Although these are excellent first steps, it is critical that the President engage Muslims at home first. He must remember that he represents us, too.
President Obama could begin by making his address to Muslims worldwide from a mosque on American soil. Why not Masjid Al-Fatir, the mosque in the President's Hyde Park neighborhood in Chicago? Muhammad Ali, the former world heavyweight boxing champion, built this house of worship. Ali is an American Muslim respected throughout the Muslim world. President Obama visited churches and synagogues in the U.S. during his election campaign, but not a mosque. This was most likely because of Islamophobia, which created a climate where he felt it necessary to keep a distance from American Muslims.
American Muslims are grateful for the steps President Obama has taken to lessen hostilities abroad.
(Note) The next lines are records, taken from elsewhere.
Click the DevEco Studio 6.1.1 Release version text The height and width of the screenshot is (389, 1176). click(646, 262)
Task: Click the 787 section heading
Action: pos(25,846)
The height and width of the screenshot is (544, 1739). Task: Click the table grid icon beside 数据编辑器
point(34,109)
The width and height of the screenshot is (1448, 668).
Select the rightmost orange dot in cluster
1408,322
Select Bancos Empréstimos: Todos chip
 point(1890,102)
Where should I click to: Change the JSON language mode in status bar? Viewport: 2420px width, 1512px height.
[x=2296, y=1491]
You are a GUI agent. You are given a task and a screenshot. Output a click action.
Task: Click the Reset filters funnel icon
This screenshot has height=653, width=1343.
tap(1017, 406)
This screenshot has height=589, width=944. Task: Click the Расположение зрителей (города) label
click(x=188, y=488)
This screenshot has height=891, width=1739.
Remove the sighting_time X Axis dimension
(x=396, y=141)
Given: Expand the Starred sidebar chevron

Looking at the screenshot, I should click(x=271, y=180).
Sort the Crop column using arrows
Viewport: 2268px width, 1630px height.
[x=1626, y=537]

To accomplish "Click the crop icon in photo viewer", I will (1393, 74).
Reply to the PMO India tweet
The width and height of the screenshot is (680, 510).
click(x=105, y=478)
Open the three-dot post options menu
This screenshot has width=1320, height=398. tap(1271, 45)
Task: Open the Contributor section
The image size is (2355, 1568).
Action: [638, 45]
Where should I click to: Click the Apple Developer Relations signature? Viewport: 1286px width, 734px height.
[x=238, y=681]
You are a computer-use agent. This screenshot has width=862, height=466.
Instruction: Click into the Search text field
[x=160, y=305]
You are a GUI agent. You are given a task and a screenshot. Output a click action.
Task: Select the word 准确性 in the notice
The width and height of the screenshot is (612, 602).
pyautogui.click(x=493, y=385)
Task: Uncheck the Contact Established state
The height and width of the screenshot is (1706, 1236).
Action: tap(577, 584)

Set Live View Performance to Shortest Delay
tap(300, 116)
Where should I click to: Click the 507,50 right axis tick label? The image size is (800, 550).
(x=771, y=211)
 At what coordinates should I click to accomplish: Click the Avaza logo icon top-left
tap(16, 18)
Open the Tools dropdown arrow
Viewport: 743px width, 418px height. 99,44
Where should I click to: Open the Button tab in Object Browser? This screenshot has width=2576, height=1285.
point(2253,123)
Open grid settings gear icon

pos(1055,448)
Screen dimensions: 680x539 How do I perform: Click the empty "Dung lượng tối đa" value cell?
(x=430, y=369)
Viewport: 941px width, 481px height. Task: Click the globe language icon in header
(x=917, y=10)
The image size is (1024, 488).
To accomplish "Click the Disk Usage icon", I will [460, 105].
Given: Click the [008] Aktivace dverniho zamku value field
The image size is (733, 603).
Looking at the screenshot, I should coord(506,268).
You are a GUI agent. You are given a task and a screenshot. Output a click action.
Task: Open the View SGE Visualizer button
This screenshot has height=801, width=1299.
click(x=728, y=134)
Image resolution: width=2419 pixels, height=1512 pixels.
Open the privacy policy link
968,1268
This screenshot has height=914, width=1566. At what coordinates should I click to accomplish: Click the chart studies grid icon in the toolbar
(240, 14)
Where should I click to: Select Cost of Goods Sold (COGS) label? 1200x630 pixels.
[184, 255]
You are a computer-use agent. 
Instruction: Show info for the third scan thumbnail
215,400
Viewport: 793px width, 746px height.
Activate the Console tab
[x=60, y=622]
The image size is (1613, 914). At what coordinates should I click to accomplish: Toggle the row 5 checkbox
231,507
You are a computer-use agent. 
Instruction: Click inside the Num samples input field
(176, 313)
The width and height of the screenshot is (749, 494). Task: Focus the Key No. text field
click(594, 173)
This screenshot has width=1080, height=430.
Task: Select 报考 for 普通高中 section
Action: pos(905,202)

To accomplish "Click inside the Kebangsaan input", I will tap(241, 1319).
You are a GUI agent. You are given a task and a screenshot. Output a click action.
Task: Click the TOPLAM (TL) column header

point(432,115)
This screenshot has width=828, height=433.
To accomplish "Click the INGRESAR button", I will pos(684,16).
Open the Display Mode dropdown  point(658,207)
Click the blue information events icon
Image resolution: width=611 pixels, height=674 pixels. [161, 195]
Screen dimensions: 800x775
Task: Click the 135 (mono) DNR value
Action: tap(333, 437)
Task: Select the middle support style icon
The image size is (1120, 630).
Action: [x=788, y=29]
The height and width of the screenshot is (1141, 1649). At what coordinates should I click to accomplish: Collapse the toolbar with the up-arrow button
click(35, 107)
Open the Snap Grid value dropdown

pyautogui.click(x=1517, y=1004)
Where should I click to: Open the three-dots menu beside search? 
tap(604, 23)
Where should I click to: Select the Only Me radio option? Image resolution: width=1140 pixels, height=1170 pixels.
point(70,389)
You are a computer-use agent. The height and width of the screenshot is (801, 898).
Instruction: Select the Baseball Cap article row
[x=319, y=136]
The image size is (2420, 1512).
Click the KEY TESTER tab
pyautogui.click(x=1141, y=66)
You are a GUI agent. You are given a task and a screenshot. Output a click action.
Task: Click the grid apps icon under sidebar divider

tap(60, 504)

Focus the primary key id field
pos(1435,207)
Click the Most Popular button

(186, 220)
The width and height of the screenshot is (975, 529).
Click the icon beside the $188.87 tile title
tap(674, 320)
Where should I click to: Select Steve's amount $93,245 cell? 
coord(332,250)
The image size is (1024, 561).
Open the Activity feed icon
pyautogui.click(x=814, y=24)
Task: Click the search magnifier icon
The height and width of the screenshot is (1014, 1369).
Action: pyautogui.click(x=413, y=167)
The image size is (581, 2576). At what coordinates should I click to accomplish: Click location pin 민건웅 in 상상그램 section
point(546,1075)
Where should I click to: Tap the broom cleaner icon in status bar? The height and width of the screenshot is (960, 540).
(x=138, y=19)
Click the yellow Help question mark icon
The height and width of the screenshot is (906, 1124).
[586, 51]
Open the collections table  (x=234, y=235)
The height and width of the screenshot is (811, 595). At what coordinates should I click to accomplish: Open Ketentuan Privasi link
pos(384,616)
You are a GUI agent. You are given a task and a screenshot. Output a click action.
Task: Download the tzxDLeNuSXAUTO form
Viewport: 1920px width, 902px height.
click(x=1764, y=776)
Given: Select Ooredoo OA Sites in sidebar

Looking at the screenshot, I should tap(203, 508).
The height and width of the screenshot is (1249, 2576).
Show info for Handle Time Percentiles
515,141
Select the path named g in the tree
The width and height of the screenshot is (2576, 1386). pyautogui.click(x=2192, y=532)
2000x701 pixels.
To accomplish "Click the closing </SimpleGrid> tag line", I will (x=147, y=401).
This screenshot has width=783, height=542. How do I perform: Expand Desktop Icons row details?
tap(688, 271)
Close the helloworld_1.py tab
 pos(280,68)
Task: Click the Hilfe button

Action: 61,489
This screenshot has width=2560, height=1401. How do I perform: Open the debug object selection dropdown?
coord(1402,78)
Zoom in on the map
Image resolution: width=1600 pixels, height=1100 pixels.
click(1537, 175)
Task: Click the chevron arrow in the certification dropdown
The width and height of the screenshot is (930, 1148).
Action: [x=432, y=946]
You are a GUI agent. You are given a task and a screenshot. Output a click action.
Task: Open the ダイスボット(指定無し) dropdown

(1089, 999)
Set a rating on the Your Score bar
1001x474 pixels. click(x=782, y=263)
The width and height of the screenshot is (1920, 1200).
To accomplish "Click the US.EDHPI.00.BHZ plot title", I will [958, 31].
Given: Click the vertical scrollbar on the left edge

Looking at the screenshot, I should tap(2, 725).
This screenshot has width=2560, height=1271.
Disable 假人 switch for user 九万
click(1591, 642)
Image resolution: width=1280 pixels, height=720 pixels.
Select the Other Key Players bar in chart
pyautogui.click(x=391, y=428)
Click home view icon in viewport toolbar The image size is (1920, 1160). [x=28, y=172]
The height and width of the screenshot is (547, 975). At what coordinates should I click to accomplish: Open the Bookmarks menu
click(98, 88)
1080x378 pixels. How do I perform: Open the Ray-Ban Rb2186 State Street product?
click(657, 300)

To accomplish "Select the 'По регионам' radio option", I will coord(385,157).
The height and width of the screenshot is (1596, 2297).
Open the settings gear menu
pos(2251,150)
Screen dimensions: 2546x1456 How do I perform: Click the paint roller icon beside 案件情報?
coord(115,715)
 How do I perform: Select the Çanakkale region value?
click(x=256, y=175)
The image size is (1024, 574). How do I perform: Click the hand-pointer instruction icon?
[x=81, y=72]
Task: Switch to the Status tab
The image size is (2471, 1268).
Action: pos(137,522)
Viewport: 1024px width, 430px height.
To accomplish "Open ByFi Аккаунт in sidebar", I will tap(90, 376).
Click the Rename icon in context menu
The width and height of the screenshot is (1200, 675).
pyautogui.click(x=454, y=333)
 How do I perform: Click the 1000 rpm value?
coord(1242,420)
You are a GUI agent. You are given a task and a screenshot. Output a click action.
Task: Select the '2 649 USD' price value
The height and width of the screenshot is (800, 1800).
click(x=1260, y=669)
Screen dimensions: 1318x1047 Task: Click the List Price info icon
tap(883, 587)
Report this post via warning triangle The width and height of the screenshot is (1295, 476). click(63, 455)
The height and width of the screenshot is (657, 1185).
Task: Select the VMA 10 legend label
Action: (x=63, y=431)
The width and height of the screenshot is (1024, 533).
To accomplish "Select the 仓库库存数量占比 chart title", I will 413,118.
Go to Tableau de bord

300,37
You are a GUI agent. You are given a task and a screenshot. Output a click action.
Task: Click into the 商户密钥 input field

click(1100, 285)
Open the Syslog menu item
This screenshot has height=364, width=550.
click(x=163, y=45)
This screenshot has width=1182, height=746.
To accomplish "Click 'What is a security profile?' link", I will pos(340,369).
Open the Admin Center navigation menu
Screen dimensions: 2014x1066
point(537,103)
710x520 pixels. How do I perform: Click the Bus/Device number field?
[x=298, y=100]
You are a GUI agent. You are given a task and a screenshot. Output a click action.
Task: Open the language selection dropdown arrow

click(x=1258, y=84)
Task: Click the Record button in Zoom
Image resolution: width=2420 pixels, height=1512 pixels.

He banned torture, ordered the closing of Guantanamo Bay and the CIA's secret interrogation centers.
The last presidential administration treated American Muslims as virtual enemies of the state, discouraged our civic involvement and suppressed our voices. We were isolated and essentially shunned. In this new era of change, however, it is vital to U.S. interests to engage American Muslims as partners in building relationships with the Muslim world. This is not only a matter of respect, but one of common interests.
American Muslims are a global village made up of diverse communities of African-Americans and immigrants from many nations. Among Muslims, they are one of the largest groups of highly educated professionals in the world.
Tens of thousands are physicians and surgeons. Others serve in higher education. Many proudly serve in the U.S. military. I personally know of at least six Muslims in Chicago who played critical roles in key Muslim governments. Many are directly connected with the ruling elites of the countries of their birth.
Part of the change that American Muslims hope for is to be valued as an asset by their country rather than viewed as suspects. We long for a president who will welcome our voices and our public service. Nearly 3,000 prayer locations, mosques and Islamic centers serve an estimated six million Muslims in the United States. We invite our president to stand with us publicly and vigorously in the struggle against Islamophobia - the bigotry he tasted during his campaign and that we experience daily.
Although American Muslims delivered the second largest block vote for President Obama after African-Americans, (79% according to Gallup) hardly any Muslims have been appointed in the current administration.
Muslims are not looking for handouts. We're simply striving for equal opportunity and inclusiveness. That will give a far better message to the Muslim world than speeches.
The choice of a U.S. mosque for the President's address would affirm what he stated at his inauguration: that Muslims are part of the fabric of our nation. More importantly, it would acknowledge that the key to repairing relations between America and the Muslim world are those who know both best: American Muslims.